In this section, we will be using statistics to interpret the results of a machine learning model. We talked about graphs and how they allow us to see and interpret the predictions of a machine learning model, but we can also use those graph for statistical tests. Have a look at the following table:
Categorical | Continuous | |
Categorical | Chi-square | ANOVA |
Continuous | ANOVA | Correlation |
Let's say we had a categorical outcome variable and we had a categorical predictor, we could use the chi-square test. The chi-square test of Independence will allow us to look at the relationship between two categorical variables.
Also, if we have a categorical outcome variable and a continuous predictor, we can use ANOVA to analyze the variance. If we have two categories that we're comparing, we can have a t-test instead, which will allow us to interpret what's going on. On the other hand, if our outcome variable is a continuous variable and we have a categorical predictor, we can use ANOVA. We could also use logistic regression or discriminant analysis if we wanted. And finally, when both of our variables are continuous variables, we can use correlation or linear regression. Let's take a look at a few examples. We will outline some of these techniques so that we can understand what's going on, in terms of the inner workings of a machine learning model.
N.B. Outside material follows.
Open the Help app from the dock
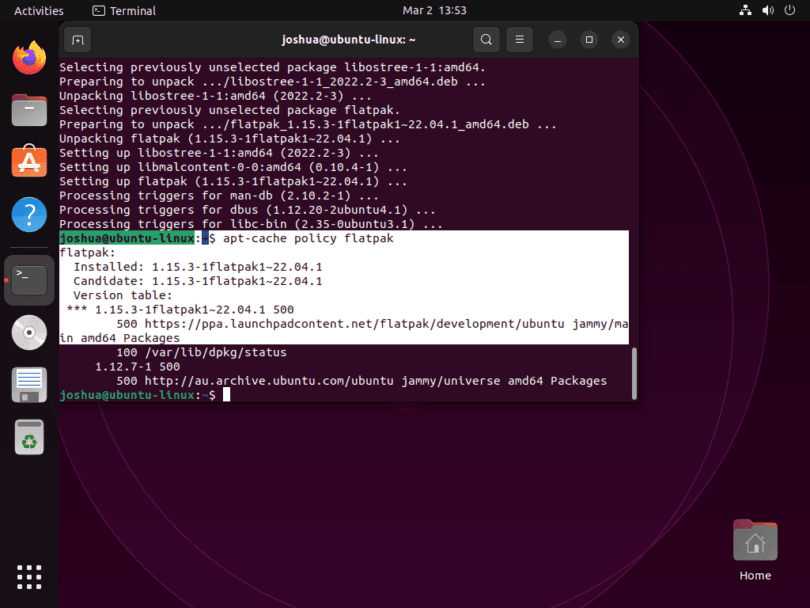Image resolution: width=810 pixels, height=608 pixels. (x=29, y=214)
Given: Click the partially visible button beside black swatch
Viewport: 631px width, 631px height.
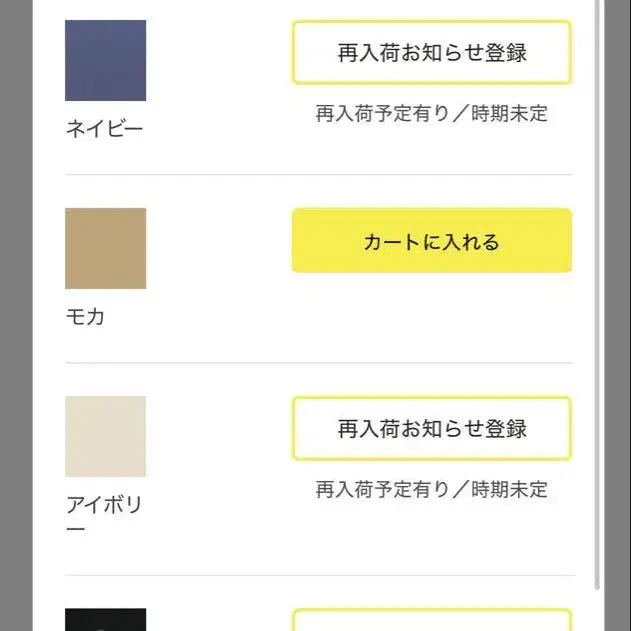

Let's take a look at how some tables can help clarify relationships between our variables and to see how these different predictors are used by a model.
Go to the Output palette and connect the Select node to a matrix node:
The Matrix node will allow us to do the chi-square test, which will help us to look at the relationship between two categorical variables. In this case, we're going to look at the relationship between a categorical predictor and a categorical outcome variable. Let's edit the Matrix node. In the Rows field, we will input our prediction, which is the $N-Status variable and in the Columns field, we will select the important predictor in the model, which will be the Premier variable:
Go to the Appearance tab and select Percentage of columns, which means we will get the column percentages and click on Run:
We will get the following result:
We actually have a Chi-square test that is statistically significant, so Premier is an important predictor in the model.
We also get some numerical information that is backing up what we have seen in our graphs previously . We can see that about 80% of those people, the non-premier customers that are associated with being with Churned and about 87% of the Premier customers that are associated with being a Current customer.
This is what the model has been doing. Now, we understand how at least one variable is used in the model.